Ma l'ottantacinque-novanta per cento del prodotto in vendita arriva non dalle campagne di Arbus o di Ossi, ma dalla Tunisia e dell'Algeria.

Le conclusioni sono semplici e quasi inevitabili: se il mercato interno con un record italiano di consumatori chiede più lumache, allora c'è spazio per provarci con l'elicicoltura.

Anche perché c'è in ballo una scommessa: se è vero che i bambini quando vedono le lumache sul piatto spesso vorrebbero scappare, le mamme stanno iniziando a provare simpatia per i molluschi. Sì, perché la bava – questo è stato appurato da una ventina d'anni- può essere utilizzata per le dermocosmesi.

La leggenda – ma forse è anche storia – dice la scoperta fu fatta da un elicicoltore cileno: si accorse che le sue operaie che raccoglievano le lumache avevano la pelle delle mani molto idratata. E che le ferite sì rimarginavano in fretta e senza infezioni.

Ora anche qui due calcoli si possono fare: se gli allevamenti, insieme alle lumache, potessero piazzare anche “bava” gli affari andrebbero senz'altro meglio.

Sono alcuni segnali e spunti arrivati da un convegno promosso qualche settimana fa dall'Istituto zooprofilattico sperimentale della Sardegna, in cui sono stati affrontati aspetti tecnici, sanitari e giuridicicon la partecipazione del direttore dell'Istituto internazionale di elicicoltura Giovanni Avagnina e di numerosi allevatori sardi.

Tracciare la mappa del pianeta lumache in Sardegna è più difficile che andarle a cercare tra i cespugli dopo una giornata di pioggia.

Non sono molti quelli che si dedicano a tempo pieno agli allevamenti. Ma ci sono anche i raccoglitori e gli allevatori “occasionali”. Si parla comunque di circa cinquanta aziende vere e proprie alle quali vanno aggiunte circa duecentocinquanta microattività.

«Per un fatturato complessivo – ha detto Avagnina – che nel 2012 è arrivato a 12 milioni di euro». Un mercato in crescita, più 2,5 per cento a livello nazionale. Con la Sardegna che, visto il gradimento, può dare ancora maggiori soddisfazioni.

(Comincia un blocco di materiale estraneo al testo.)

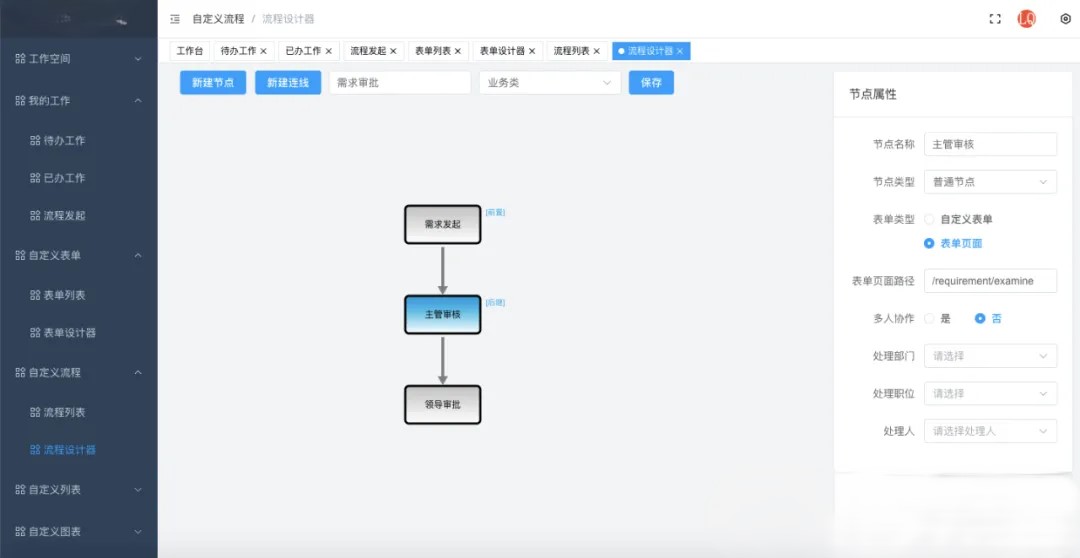The width and height of the screenshot is (1080, 558).
Task: Click the user avatar icon
Action: pyautogui.click(x=1026, y=19)
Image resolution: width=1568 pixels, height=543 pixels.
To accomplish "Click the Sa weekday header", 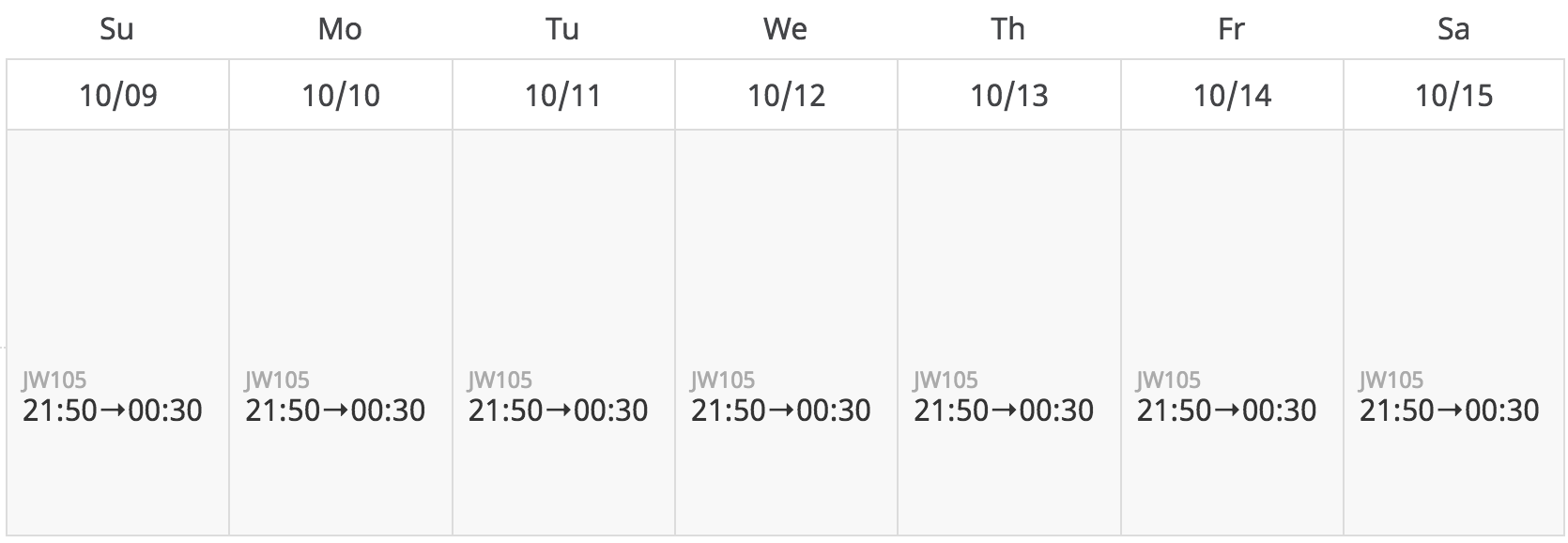I will pyautogui.click(x=1453, y=29).

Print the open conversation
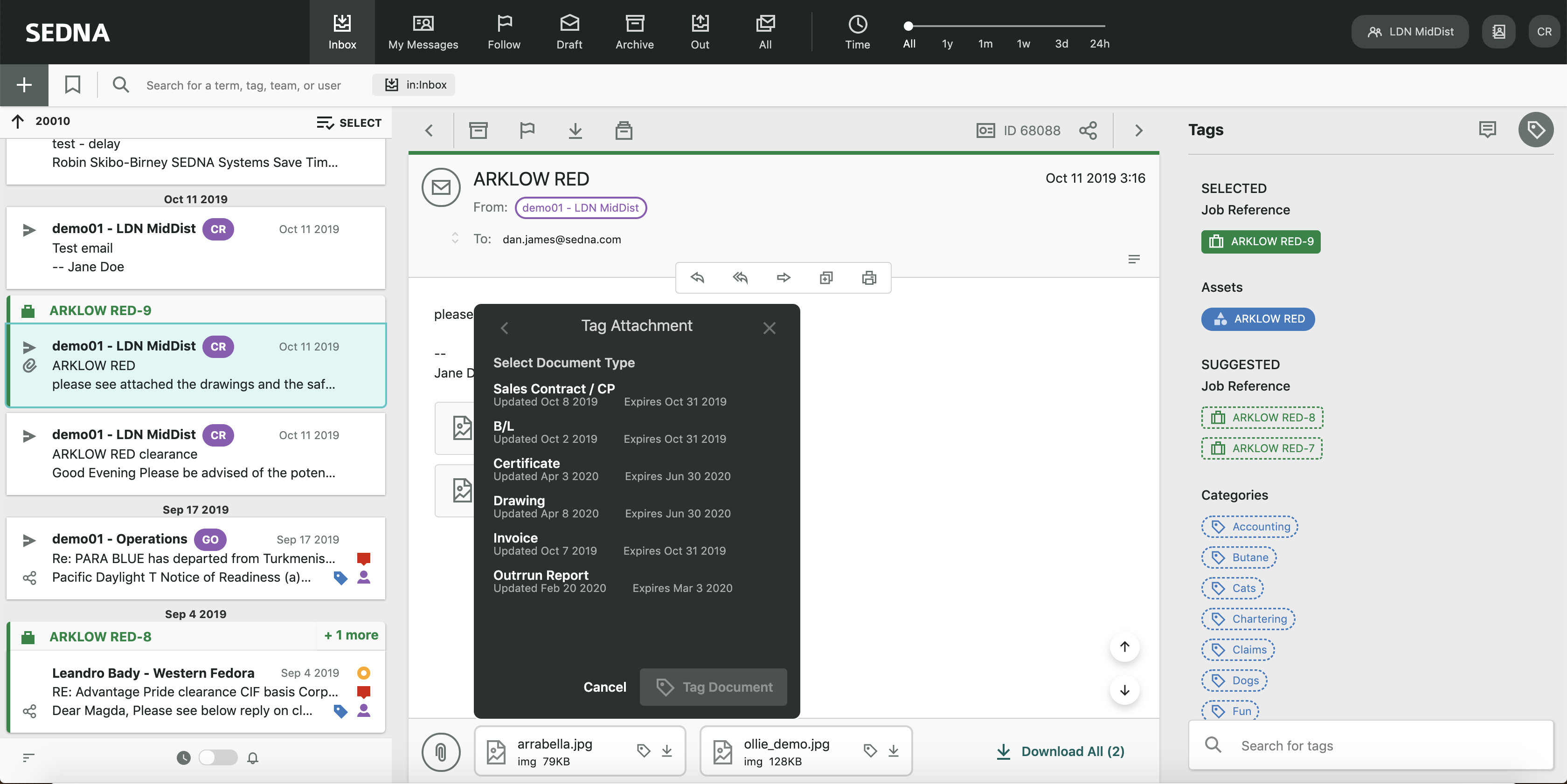pos(869,278)
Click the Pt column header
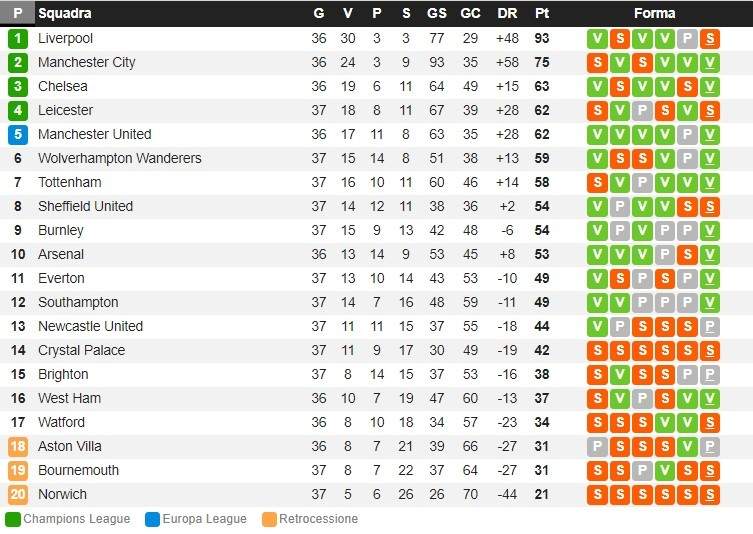The image size is (753, 534). (x=542, y=13)
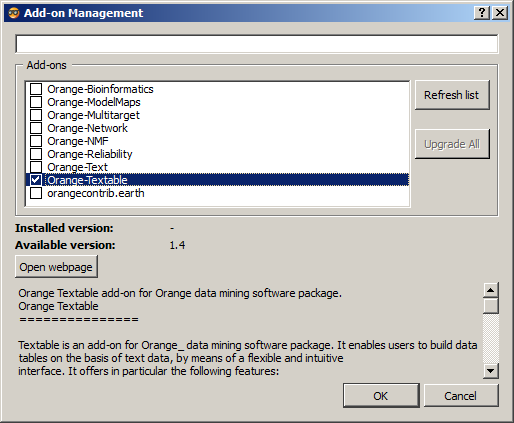This screenshot has height=423, width=514.
Task: Select the Orange-NMF list entry
Action: 78,141
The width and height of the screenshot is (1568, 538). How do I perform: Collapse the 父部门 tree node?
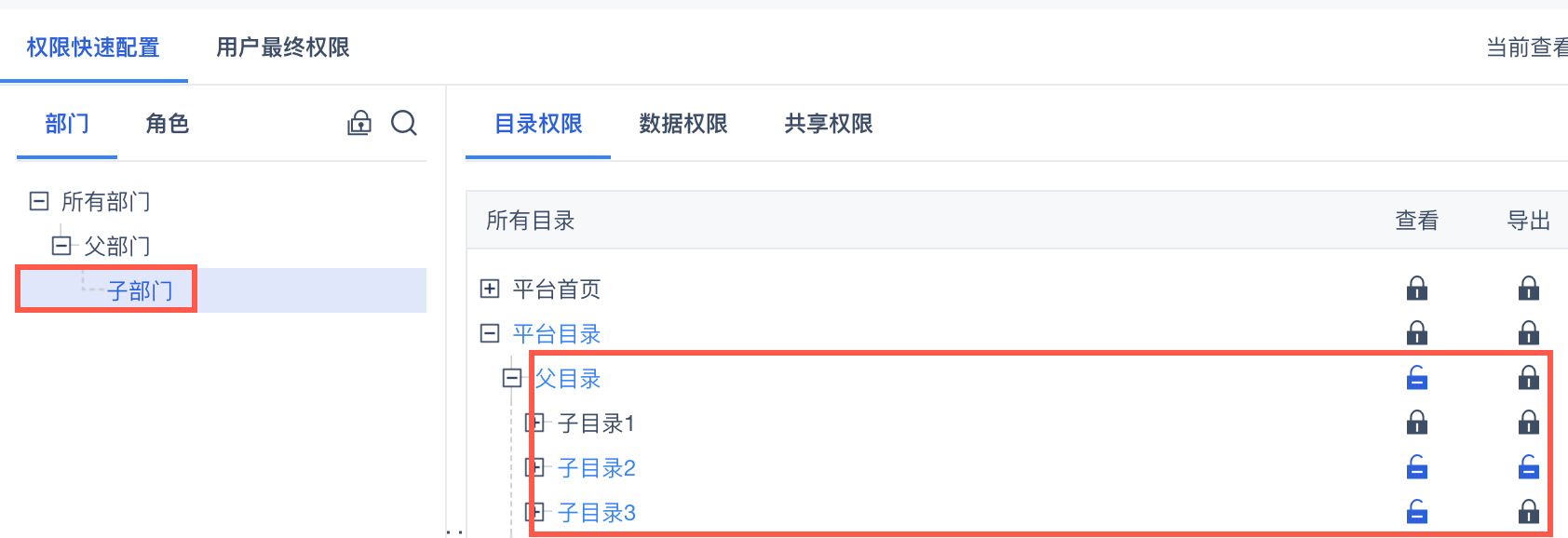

«Qui – ha spiegato il direttore dell’Istituto nazionale di elicicoltura – le lumache si trovano in tutti i centri della grande distribuzione: un fenomeno assolutamente inconsueto rispetto a quello che accade nel resto d'Italia».

Sì però, bisogna fare sul serio: le lumache non sono un hobby. Bisogna dare da mangiare le cose giuste, cambiare la vegetazione ogni sei mesi. Altrimenti l'investimento rischia di andare in malora nel giro di pochi anni.

La capitale della lumaca in Sardegna è Gesico: la sagra – spiega il presidente della locale Pro loco Carlo Carta – è la più importante a livello europeo.

Una rassegna che vanta numeri da primato: una tonnellata e mezzo di lumache esposte e consumate nel giro di vent'anni.